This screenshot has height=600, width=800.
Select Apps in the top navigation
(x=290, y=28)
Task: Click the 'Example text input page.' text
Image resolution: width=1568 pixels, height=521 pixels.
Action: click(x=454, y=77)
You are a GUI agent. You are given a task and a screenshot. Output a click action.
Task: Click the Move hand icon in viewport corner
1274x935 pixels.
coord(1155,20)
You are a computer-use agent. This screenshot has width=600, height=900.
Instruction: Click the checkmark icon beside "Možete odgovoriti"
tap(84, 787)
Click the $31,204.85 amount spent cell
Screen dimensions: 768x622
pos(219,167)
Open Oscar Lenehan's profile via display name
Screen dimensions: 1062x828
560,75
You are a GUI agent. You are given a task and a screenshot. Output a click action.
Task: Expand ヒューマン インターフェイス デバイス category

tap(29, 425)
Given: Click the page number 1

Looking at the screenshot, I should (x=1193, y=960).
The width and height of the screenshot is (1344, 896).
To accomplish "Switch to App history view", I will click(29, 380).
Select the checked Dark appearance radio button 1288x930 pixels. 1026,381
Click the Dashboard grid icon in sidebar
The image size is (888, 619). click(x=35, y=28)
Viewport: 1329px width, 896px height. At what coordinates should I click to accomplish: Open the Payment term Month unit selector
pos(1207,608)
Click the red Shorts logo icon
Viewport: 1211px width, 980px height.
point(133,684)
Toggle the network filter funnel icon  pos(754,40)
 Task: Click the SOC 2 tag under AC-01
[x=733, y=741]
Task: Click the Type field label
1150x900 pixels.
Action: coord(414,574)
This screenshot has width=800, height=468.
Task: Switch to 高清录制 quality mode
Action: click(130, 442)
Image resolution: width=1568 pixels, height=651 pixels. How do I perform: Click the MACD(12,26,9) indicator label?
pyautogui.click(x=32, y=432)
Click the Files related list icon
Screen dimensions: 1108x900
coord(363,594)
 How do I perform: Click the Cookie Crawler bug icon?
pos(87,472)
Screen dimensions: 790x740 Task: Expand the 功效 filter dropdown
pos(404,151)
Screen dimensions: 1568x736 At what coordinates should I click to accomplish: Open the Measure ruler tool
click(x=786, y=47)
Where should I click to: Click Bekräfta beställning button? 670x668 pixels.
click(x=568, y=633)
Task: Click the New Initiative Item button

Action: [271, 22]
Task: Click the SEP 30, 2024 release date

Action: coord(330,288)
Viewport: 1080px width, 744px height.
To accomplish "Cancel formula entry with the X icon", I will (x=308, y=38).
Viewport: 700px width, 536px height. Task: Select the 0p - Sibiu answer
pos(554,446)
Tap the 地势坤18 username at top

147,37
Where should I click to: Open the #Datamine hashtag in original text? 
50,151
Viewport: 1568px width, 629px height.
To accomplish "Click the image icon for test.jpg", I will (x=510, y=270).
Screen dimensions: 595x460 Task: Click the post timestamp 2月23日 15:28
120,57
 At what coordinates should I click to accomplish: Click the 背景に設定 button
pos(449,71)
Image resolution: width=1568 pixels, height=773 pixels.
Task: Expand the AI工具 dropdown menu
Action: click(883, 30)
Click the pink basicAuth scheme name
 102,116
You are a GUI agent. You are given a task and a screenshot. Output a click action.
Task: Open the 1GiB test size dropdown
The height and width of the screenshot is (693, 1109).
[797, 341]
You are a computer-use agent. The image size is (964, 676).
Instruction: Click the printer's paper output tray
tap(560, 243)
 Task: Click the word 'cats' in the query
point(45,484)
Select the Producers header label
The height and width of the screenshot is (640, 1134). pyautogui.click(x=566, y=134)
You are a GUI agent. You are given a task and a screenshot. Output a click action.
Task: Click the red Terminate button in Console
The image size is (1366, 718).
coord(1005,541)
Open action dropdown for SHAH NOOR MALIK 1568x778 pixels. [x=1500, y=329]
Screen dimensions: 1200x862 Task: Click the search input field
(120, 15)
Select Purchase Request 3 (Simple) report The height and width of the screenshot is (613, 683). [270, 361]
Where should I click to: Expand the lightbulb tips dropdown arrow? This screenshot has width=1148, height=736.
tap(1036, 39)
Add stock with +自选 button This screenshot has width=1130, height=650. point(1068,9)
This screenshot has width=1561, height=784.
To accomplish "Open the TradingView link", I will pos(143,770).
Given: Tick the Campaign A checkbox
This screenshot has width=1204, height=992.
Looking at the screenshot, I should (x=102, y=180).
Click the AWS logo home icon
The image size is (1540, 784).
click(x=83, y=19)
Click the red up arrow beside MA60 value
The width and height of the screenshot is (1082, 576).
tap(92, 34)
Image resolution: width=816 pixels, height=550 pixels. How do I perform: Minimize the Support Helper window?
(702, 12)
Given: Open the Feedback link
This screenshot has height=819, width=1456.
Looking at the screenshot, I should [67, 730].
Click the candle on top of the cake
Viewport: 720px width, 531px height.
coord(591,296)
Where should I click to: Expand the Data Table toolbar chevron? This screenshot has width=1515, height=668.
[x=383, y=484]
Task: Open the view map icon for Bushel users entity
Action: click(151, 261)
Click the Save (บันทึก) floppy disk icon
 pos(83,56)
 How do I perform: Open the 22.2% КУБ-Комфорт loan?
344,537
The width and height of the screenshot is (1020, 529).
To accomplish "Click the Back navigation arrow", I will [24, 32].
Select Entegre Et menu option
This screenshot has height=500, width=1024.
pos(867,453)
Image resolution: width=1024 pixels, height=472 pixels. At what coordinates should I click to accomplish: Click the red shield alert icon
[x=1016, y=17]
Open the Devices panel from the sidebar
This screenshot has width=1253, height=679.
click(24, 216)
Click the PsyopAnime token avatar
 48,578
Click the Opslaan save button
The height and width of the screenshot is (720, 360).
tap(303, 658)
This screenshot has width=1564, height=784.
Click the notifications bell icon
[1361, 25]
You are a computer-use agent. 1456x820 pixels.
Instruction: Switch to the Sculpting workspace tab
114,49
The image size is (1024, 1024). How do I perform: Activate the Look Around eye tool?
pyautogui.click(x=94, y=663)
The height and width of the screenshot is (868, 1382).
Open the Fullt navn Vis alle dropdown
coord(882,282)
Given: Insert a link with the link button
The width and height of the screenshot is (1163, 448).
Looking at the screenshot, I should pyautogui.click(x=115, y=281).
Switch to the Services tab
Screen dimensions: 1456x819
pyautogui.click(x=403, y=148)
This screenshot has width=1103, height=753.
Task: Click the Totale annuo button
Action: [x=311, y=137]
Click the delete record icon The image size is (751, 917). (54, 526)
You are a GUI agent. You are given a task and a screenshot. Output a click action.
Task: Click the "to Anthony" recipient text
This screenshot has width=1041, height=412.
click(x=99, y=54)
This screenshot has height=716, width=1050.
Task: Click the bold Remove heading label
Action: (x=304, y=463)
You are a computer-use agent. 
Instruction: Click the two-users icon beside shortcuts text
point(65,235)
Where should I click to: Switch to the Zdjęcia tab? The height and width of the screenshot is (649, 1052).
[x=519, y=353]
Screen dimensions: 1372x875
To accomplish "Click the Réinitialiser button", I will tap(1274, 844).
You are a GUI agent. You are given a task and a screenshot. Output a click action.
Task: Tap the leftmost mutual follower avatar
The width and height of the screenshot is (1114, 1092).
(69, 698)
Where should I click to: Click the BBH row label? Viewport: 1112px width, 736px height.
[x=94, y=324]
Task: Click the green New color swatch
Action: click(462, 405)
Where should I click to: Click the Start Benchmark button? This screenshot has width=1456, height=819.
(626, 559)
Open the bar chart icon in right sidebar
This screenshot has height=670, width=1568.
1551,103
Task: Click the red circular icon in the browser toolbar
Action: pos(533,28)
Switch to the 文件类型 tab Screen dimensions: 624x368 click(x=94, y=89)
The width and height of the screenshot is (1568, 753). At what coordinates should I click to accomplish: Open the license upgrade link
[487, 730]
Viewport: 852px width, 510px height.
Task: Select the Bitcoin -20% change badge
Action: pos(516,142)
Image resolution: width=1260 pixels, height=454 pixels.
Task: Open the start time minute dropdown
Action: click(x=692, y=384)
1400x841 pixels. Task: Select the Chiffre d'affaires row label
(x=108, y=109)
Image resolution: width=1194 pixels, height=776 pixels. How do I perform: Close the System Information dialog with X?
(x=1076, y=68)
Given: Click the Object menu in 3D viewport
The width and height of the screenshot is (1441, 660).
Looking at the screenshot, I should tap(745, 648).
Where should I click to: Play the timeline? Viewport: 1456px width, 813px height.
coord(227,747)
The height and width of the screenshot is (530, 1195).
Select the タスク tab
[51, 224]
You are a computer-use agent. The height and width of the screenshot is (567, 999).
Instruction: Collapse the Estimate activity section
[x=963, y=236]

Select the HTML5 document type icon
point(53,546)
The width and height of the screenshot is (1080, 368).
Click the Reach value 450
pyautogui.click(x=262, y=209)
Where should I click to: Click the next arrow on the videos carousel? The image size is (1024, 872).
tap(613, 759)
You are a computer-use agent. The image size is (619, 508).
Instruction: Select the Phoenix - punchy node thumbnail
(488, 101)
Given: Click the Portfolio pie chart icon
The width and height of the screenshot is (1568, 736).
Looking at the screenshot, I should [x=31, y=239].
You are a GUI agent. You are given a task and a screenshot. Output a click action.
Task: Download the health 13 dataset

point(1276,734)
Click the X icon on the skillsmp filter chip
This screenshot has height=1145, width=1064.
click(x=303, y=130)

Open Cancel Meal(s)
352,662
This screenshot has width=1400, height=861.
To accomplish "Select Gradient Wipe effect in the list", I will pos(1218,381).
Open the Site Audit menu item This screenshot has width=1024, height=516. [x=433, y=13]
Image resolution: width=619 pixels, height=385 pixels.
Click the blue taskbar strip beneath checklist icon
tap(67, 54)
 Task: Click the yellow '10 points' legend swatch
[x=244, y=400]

▶ _Request_:
Copy out the part of the material that opens with the line containing "Where should I click to: Expand the Data" and closes with the line containing "pos(867,453)", including both of those lines.

▶ _Worked answer_:
Where should I click to: Expand the Data Table toolbar chevron? This screenshot has width=1515, height=668.
[x=383, y=484]
Task: Open the view map icon for Bushel users entity
Action: click(151, 261)
Click the Save (บันทึก) floppy disk icon
 pos(83,56)
 How do I perform: Open the 22.2% КУБ-Комфорт loan?
344,537
The width and height of the screenshot is (1020, 529).
To accomplish "Click the Back navigation arrow", I will [24, 32].
Select Entegre Et menu option
This screenshot has height=500, width=1024.
pos(867,453)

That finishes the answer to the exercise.